In terms of preparing, one difference for Judge Sotomayor is she likely will participate in so-called “murder board” sessions — prep sessions in which lawyers role-play the adversarial nature of the hearings.

“It’s not about changing the substance of their answers, it’s about tone and style,” said Ms. Brown.

When it comes to preparation, Mr. Tobias said, Judge Sotomayor would be hard-pressed to find a better team. Ron Klain, chief of staff to the vice president, helped prepare President Clinton’s nominees in the 1990s. Vice President Joseph R. Biden Jr. himself was chairman of the Judiciary Committee through some very big battles, such as those involving Judge Robert Bork of the U.S. Court of Appeals for the D.C. Circuit and Supreme Court Associate Justice Clarence Thomas.

Mr. Biden was also the chairman in 1992, when Judge Sotomayor first came before his committee as one of several nominees to be considered on June 4.

Under the gentle questioning of Sen. Edward M. Kennedy, the Massachusetts Democrat who ran the hearing, Judge Sotomayor discussed how to get more lawyers to do pro bono work and gave her thoughts on improving trademark law.
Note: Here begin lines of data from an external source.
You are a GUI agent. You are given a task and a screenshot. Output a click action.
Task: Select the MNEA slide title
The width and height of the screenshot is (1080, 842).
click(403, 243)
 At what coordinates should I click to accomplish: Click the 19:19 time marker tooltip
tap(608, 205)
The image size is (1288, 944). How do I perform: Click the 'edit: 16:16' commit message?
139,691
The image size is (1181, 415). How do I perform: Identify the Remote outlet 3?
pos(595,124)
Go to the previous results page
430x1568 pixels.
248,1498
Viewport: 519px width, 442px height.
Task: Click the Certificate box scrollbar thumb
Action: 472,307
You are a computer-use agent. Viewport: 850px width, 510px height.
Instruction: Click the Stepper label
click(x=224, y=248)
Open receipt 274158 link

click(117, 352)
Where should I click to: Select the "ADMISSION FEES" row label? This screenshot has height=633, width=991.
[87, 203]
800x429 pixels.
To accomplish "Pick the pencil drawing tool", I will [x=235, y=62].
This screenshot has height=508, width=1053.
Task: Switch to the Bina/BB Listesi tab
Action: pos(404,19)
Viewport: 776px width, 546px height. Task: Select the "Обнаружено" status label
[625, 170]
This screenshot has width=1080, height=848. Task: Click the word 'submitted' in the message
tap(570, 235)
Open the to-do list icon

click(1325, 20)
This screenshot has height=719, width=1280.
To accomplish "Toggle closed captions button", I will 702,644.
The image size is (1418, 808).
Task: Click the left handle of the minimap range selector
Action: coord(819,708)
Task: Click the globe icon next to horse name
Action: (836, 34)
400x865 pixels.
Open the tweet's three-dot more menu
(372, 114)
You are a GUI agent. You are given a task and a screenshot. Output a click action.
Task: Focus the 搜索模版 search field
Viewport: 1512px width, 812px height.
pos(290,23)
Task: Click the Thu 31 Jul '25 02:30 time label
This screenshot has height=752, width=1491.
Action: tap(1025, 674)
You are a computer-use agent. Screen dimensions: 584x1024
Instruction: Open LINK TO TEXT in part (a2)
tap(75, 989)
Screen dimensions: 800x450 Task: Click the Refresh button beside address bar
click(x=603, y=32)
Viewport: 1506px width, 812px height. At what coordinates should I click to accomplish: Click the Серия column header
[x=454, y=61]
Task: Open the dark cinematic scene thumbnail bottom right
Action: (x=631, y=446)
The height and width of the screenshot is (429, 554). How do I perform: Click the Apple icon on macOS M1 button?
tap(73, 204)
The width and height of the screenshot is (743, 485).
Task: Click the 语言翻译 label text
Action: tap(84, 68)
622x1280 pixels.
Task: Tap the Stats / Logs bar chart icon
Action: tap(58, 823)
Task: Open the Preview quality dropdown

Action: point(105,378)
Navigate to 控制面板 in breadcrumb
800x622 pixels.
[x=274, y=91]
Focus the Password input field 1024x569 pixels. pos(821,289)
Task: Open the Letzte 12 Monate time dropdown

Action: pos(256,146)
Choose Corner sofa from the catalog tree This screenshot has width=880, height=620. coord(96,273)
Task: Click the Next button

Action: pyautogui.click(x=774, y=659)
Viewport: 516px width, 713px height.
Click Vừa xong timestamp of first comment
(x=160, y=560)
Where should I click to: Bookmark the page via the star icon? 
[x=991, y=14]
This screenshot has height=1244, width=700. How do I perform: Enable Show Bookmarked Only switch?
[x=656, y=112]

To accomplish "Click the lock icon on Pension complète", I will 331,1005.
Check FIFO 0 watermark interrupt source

In 1998, Sen. Jeff Sessions, Alabama Republican, questioned Judge Sotomayor closely on why she had from the bench called a mandatory minimum sentencing in a case “an abomination.”

Judge Sotomayor acknowledged that she probably should not have used that word, but said she did apply the required sentencing, proving she can put her own feelings aside and apply the law.

Judge Sotomayor also fielded questions about federal courts’ jurisdiction and on whether she had stood when Justice Thomas spoke at a judicial conference. Judge Sotomayor said she did in fact stand when Justice Thomas appeared.

Given that small amount of fire, what came next was curious. Her nomination languished for five months before being approved with little fanfare by the committee, then was delayed another eight months before the full Senate voted.

The sole reason given for opposing Judge Sotomayor’s elevation came from a Senate Republican aide, speaking on the condition of anonymity, who told the New York Times that year that they were worried about confirming her for an appeals court slot because it “puts her in the batter’s box to be nominated to the Supreme Court.”

None of the 29 senators who voted against her on the Senate floor spoke out. Of the 20 minutes allotted for floor debate, Republicans yielded back all 10 of their minutes without using any of them.

In contrast with the silent treatment she received, members were far more outspoken in opposing other nominees confirmed about the same time.

When Judge Merrick B. Garland was confirmed to the U.S. Circuit Court of Appeals for the D.C. Circuit in 1997, 23 Republicans voted against him, and at least a half-dozen spoke on the Senate floor in opposition to him, arguing that the court didn’t need the extra judge. And in 1999, when Raymond C. Fisher was confirmed to the U.S. 9th Circuit Court of Appeals, 29 Republicans voted against him — the same number that opposed Judge Sotomayor a year earlier — but at least three of them spoke out against him on the Senate floor over several days.

After that 1998 experience, Judge Sotomayor was angry, reported the New York Daily News, which said she objected to the questions she faced.

“That series of questions, I think, were symbolic of a set of expectations that some people had [that] I must be liberal,” she told the newspaper. “It is stereotyping, and stereotyping is perhaps the most insidious of all problems in our society today.”